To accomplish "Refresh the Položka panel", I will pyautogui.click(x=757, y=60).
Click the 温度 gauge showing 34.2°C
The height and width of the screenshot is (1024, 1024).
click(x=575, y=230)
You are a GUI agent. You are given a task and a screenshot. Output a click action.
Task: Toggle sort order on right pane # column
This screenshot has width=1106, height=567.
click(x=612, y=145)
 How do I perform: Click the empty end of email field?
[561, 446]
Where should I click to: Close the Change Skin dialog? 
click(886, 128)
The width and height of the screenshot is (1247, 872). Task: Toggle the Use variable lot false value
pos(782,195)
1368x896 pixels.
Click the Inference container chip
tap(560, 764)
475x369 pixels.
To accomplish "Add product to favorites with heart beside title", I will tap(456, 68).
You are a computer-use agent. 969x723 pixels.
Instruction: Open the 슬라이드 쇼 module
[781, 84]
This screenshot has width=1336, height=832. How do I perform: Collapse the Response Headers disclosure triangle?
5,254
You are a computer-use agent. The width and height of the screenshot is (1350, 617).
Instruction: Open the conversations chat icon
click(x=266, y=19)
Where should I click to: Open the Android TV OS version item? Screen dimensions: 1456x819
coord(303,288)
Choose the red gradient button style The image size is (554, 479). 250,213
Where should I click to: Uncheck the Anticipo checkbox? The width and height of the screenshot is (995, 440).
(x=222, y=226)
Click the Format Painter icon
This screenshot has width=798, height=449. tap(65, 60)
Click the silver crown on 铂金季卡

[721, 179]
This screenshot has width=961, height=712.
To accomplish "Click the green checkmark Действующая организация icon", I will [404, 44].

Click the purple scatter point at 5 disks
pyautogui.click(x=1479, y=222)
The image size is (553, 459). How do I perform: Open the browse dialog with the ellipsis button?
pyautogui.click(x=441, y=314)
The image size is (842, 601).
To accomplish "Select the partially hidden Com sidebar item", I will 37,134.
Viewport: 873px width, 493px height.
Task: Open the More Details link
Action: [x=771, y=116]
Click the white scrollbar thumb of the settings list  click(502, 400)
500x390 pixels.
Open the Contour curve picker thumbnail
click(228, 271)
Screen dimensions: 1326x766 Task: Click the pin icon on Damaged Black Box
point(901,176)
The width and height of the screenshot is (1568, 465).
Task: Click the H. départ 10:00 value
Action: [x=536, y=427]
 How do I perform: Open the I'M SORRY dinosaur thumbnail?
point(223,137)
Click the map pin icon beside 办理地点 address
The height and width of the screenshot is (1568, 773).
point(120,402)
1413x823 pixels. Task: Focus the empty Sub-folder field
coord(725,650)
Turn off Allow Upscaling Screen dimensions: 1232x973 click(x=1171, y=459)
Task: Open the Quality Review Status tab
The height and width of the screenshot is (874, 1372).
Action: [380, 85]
□ □ □ □ □
● **Aim of the exercise**
Nothing but a number is expected here: the number of lines in the entries that include the word "computer".

● **Solution to this problem**
2